"Solidaritätstourismus“ hat zurzeit Hochkonjunktur: Nach dem feigen Attentat auf das Museum Bardo in Tunis im März scheint es en vogue zu sein, Solidarität durch Tourismus zu zeigen. „Jetzt erst recht!“ oder „Buchen hilft!“ lauten einige der ungezählten Aufrufe in sozialen Netzwerken. Am Beispiel Tunesien zeigt sich aber auch, dass Solidarität auf der einen Seite und unsicherheitsbedingte Billigangebote auf der anderen Seite Hand in Hand gehen. Solidarität zeigt sich nicht nur durch den Urlaub selbst, sondern vor allem in der Art des Reisens. In Tunesien bedeutet das, statt Bettenburgen lieber kleine Pensionen und Sehenswürdigkeiten jenseits der Sandstrände und Oasenstädte zu wählen. Setzt sich in Zeiten der Unsicherheit wieder der „alte“, zentralistische Ressort-Tourismus durch, von dem sich auch die tunesische Tourismuspolitik seit einigen Jahren emanzipieren möchte, ist für die meisten Menschen in Tunesien nicht viel gewonnen.

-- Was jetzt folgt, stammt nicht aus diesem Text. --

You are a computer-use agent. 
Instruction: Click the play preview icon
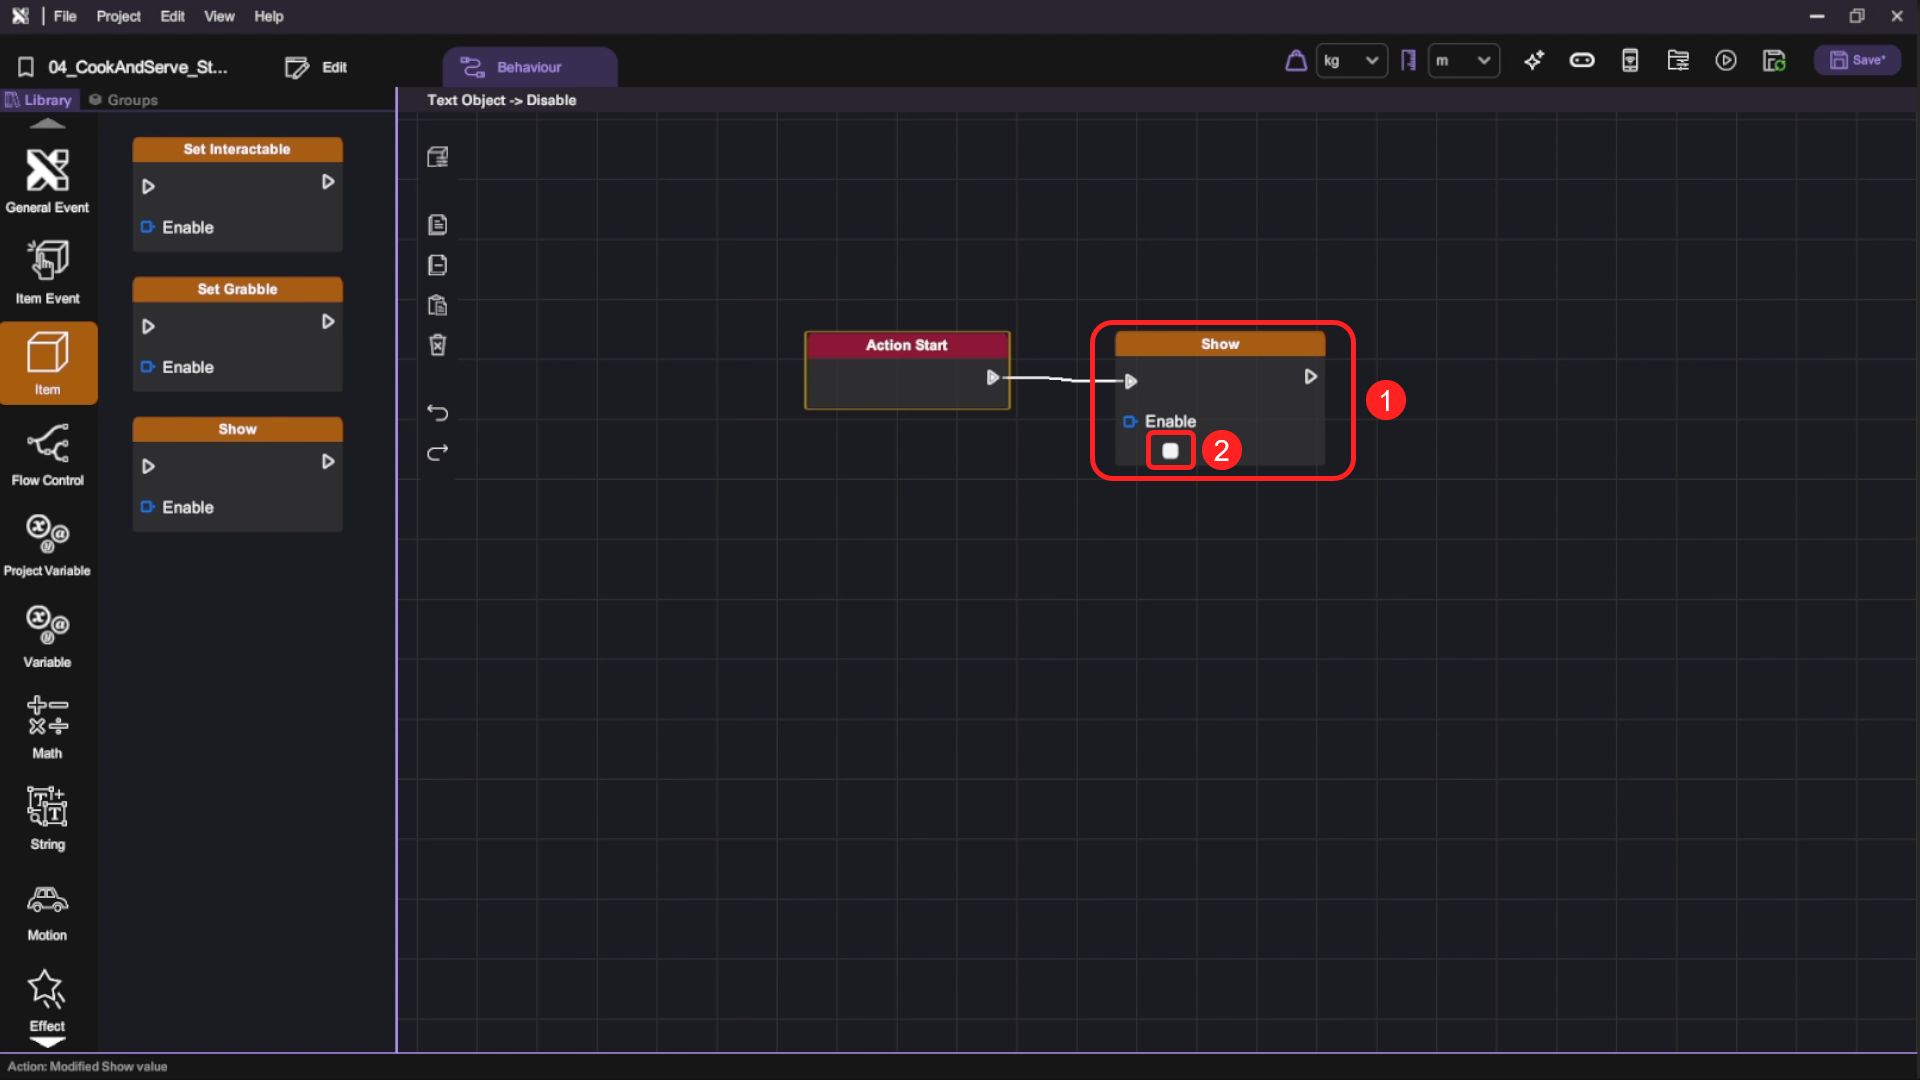[1726, 61]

Und in Nepal? Einen Monat nach dem ersten dramatischen Erdbeben im April halten Nachbeben die Bevölkerung weiter in Alarmbereitschaft und zehren seit Wochen an den Kräften und Nerven der Menschen, die bereits so viel verloren haben. Reisende und Reiseveranstalter fragen sich, wann der Zeitpunkt ist, das Land wieder zu bereisen. Zwar ist der Wunsch verständlich, den Tourismus schnell wieder anzukurbeln. Doch wo es vor Ort nicht genug Wasser und Nahrungsmittel gibt, verstärkt eine steigende touristische Nachfrage die Not. Wenn der Tourismus schließlich wieder neu aufgebaut wird, so muss dies partizipativ geschehen. Es müssen Strukturen geschaffen werden, bei denen die Menschen im Mittelpunkt stehen und über den Tourismus selbst entscheiden können, damit die Entwicklung nicht den kurzfristigen Interessen der Tourismuseliten überlassen wird.

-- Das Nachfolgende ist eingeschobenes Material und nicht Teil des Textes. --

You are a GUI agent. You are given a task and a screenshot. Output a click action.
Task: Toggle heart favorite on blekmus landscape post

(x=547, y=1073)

Tunesien und Nepal, ebenso wie der Absturz der Germanwings-Maschine Ende März, der 150 Menschen aus der Mitte ihres Lebens und ihren Familien gerissen hat, sind dramatische Momentaufnahmen, die es verdienen, weiterhin im Herzen und in den Gedanken der Menschen zu bleiben.

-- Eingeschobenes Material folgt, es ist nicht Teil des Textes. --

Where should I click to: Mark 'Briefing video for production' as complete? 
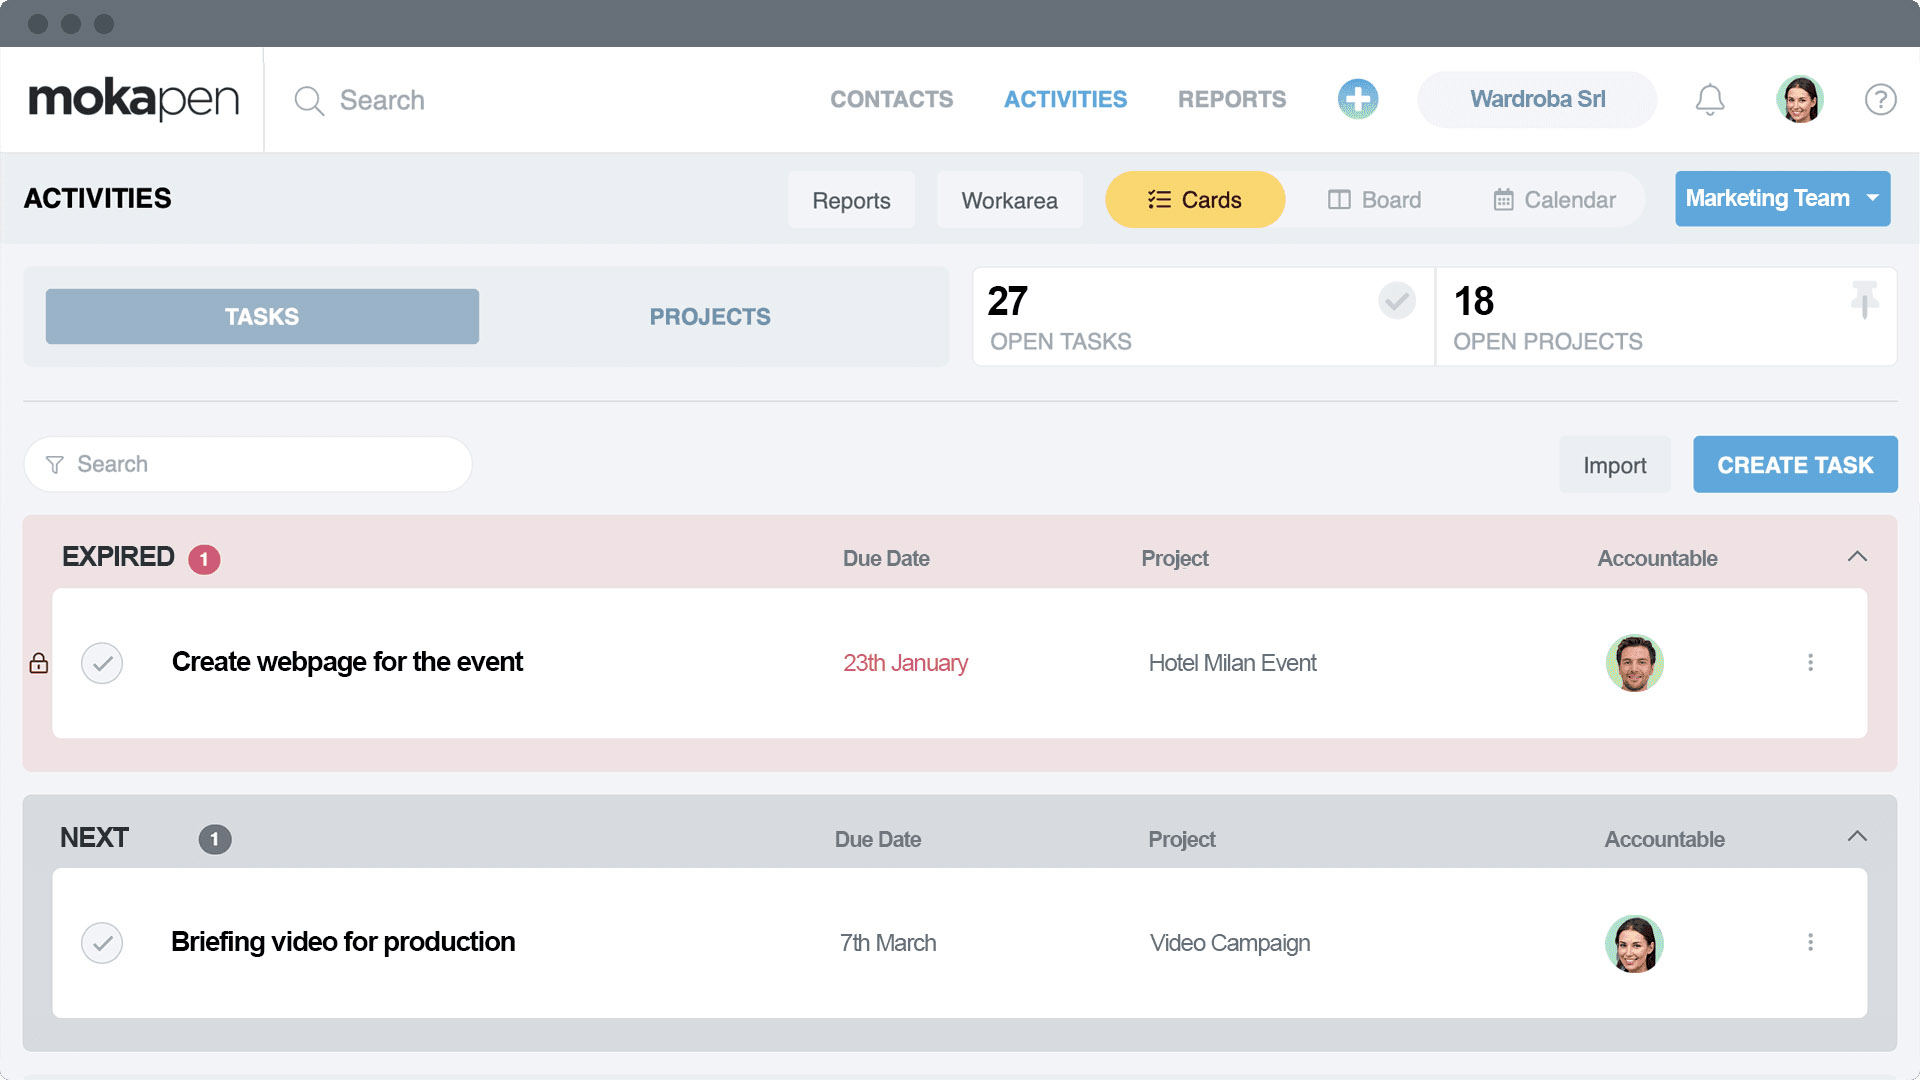102,942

Wir müssen aber auch die schleichenden Katastrophen im Blick behalten – vor allem die, die sich mit politischem Willen und Engagement noch mindern ließen. Dazu gehört der Klimawandel. Experten vermuten, dass die CO2-Konzentration in der Atmosphäre seit Millionen Jahren nicht so hoch war wie im März dieses Jahres. Der Tourismus trägt insbesondere durch den Flugverkehr mit etwa einem Zehntel zu den globalen Emissionen bei – Tendenz steigend. Dringend nötig ist ein Gegensteuern durch den konsequenten Verzicht auf Kurz- und Mittelstreckenflüge und einen intelligenten, klimaschonenden Verkehrsmix. Doch billige Flugpreise und die staatliche Subventionierung des klimaschädlichsten Verkehrsträgers setzen die falschen Signale. Sollten Sie Ihren Sommerurlaub noch planen, finden Sie zumindest innerhalb Europas viele Alternativen zur Flugreise.
Die Anzahl der Reisenden, die ihre Flug- und Transportemissionen vollständig durch die Förderung von Klimaschutzprojekten kompensieren, bewegt sich in Deutschland weiterhin im Promillebereich. Nur sehr wenige Reiseveranstalter weisen an zentraler Stelle auf die Möglichkeit zur Kompensation hin. Vielen wären attraktive, leicht verständliche Kompensationsprojekte am liebsten. Der Wald, seit jeher Sehnsuchtsort nicht nur im Urlaub, gerät ins Blickfeld und seine Potenziale zur CO2-Bindung sollen genutzt werden. Bäume pflanzen für den Klimaschutz scheint naheliegend. Doch damit die Kompensation nicht zum Kuhhandel wird, ist es nötig, dass in den Projekten dauerhaft und verlässlich CO2 eingespart wird. Wir schauen deshalb genauer hin und erläutern, warum Aufforstungsprojekte nicht zum Emissionshandel taugen und wie Kompensationsprojekte dennoch zum Waldschutz beitragen. Ihre Flug- oder Schiffsreise lässt sich übrigens auch nach der Buchung noch bei einem seriösen Kompensationsanbieter wie Atmosfair oder der kirchlichen Klimakollekte kompensieren. Probieren Sie es aus.